Le bonheur, c’est simple comme un coup de fil ! C’est un vieux slogan publicitaire, utilisé par France Télécoms à une certaine époque, que j’avais totalement perdu de vue. En période de vœux, je fais un peu le tour de mes petits carnets d’adresses ; c’est ainsi que cet après-midi j’ai retrouvé le numéro d’Eloi Digamtoujdi. Eloi, était un chef d’équipe mécanicien que j’avais, en 1993, quinze ans déjà, sorti des ateliers de la Société Coton Tchad, à Moundou, pour en faire mon adjoint alors que j’étais responsable du Parc des matériels roulants de ladite Société.
A cette époque ça avait provoqué une bronca parmi les cadres tchadiens, dont certains visaient sans doute la place depuis longtemps. J’avais tenu bon, contre vents et marées, privilégiant les qualités humaine et technique au statut de cadre que bien sûr ne possédait pas mon protégé.
Quand en 1996, poussé dehors pour des considérations d’ordre budgétaire, je dus quitter mon poste, et le Tchad par la même occasion, on me demanda mon avis pour ma succession ; j’avançais bien sûr le nom d’Eloi au grand dam des cadres postulants.
Après moult discussions, il fut décidé, au niveau de la Direction générale, de lui octroyer, à titre provisoire et pour essai, la place que je laissais vacante.
Après être restés quelque temps en contact, l’usure du temps, les problèmes personnels de l’un comme de l’autre, plus les difficultés de communication, espacèrent puis mirent un point final à notre relation, professionnelle et amicale. Je ne l’avais pas oublié pour autant.
Cet après-midi, après avoir tenté en vain de joindre ce numéro, j’ai dû me rendre à l’évidence : il n’existait plus ; grâce à Google et têtu comme un Breton, j’ai pu joindre enfin la Coton Tchad qui m’a aimablement communiqué le portable professionnel du Chef de Parc auto, mon ami Eloi.
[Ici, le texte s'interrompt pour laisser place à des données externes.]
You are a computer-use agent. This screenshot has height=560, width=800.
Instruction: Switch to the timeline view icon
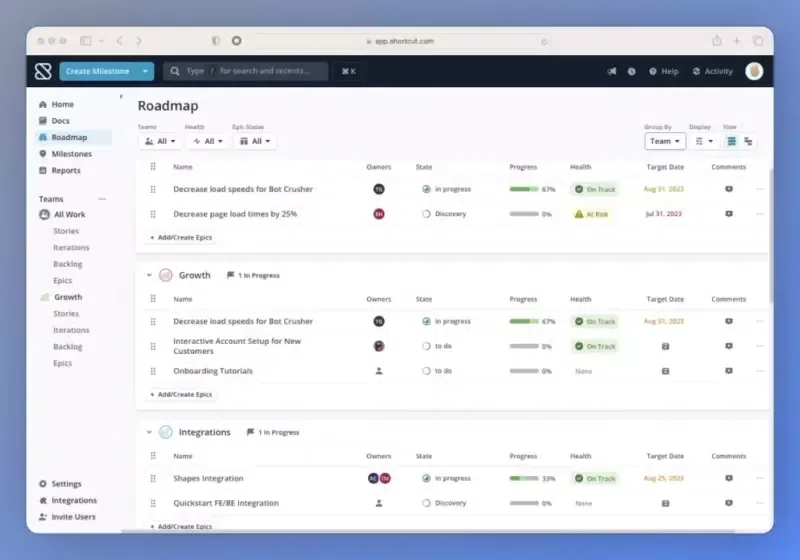pyautogui.click(x=748, y=141)
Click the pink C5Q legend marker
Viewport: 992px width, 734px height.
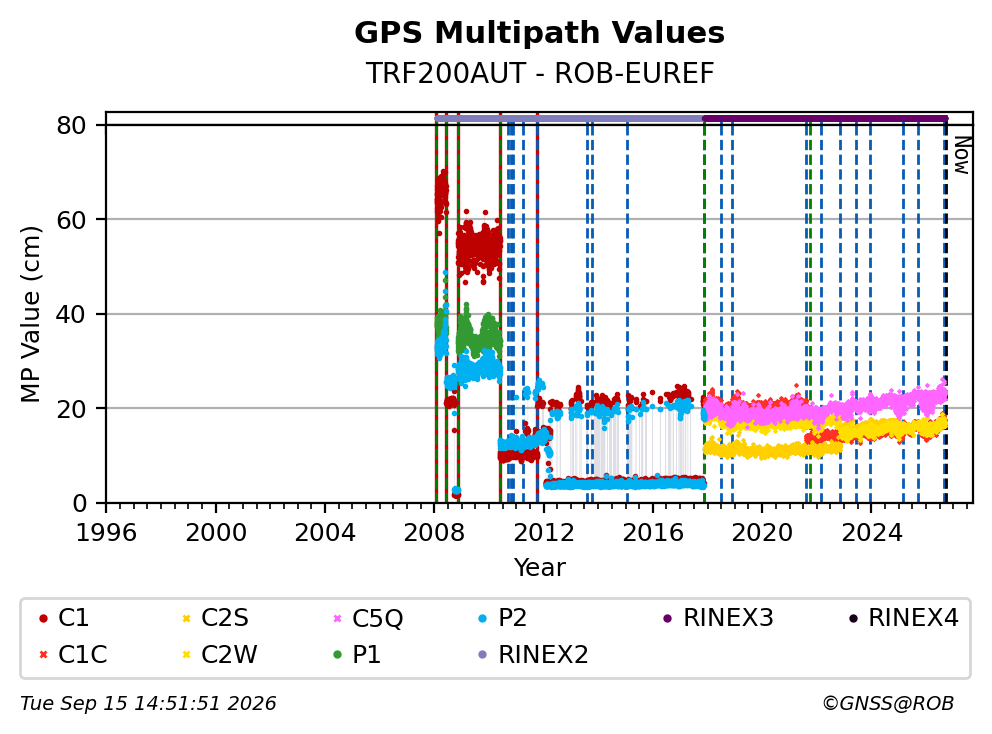coord(337,618)
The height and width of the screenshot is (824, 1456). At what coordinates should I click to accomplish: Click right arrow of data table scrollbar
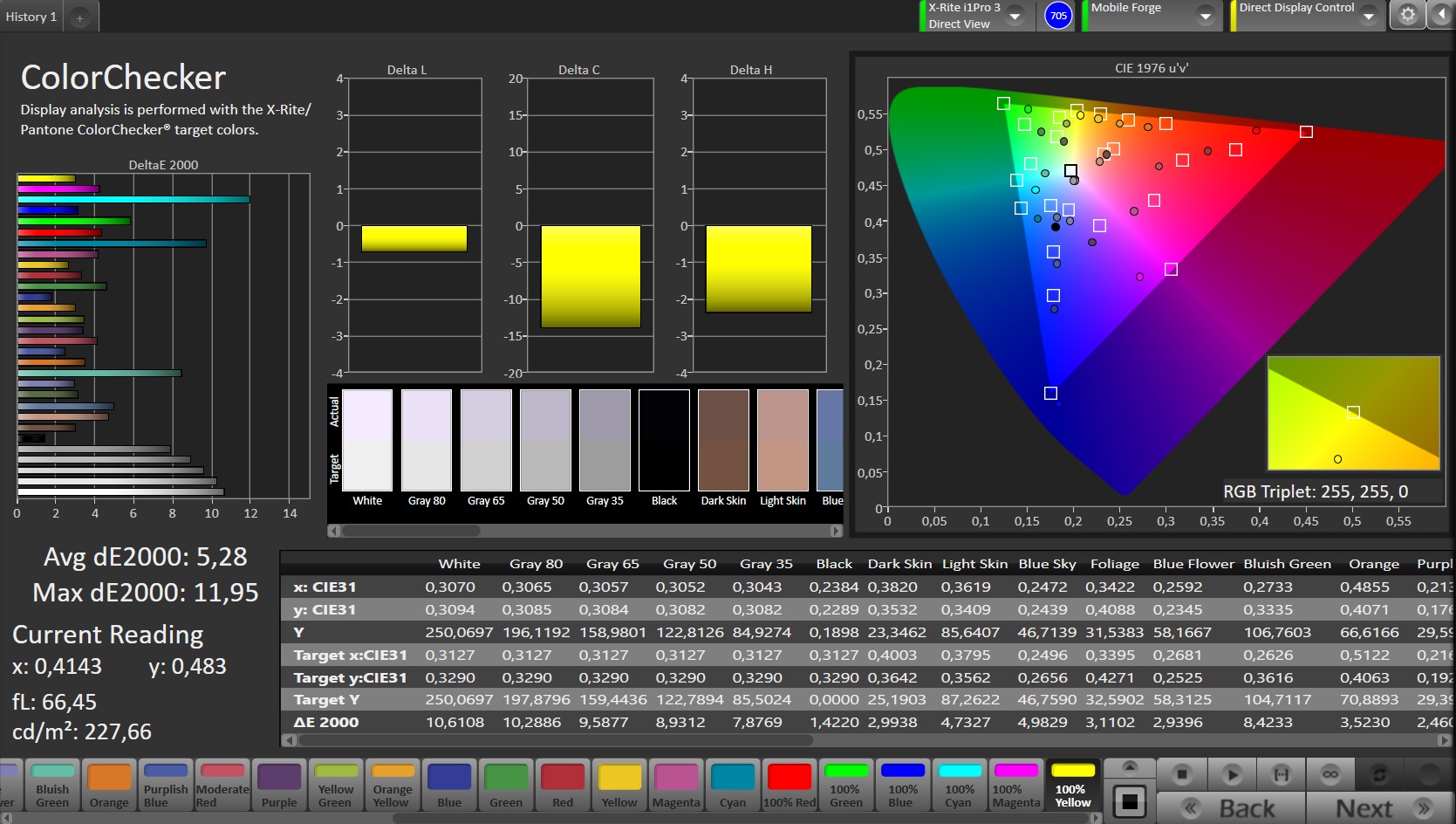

Et c’est ainsi, avec beaucoup d’émotion et de bonheur de part et d’autre, que nous nous sommes retrouvés, dix ans plus tard, par la magie du téléphone, à 6000 kms de distance ; il était sur une piste du Sud tchadien, en route vers le village de Koumra, pour régler un des nombreux problèmes liés à une campagne cotonnière. Il m’a dit, avant de continuer sa route :
Nous parlons souvent de vous, Monsieur Jugan ! Ici personne ne vous a oublié !
Les amis vont être si contents d’avoir de vos nouvelles !
La gorge un peu serrée, je l’ai assuré que moi aussi je pensais souvent à eux et que dorénavant je l’appellerai régulièrement.
Pourquoi vous raconter cela ? Peut-être parce que la réussite d’Eloi, dont personne ne voulait à ce poste, a pour moi plus de valeur que toutes les médailles et autres « honneurs » réunis. Une simple histoire d’hommes, en définitive, ou une histoire d’hommes simples… si vous préférez. Dans tous les cas, le plus beau cadeau de Noël que je n’ai reçu depuis bien longtemps.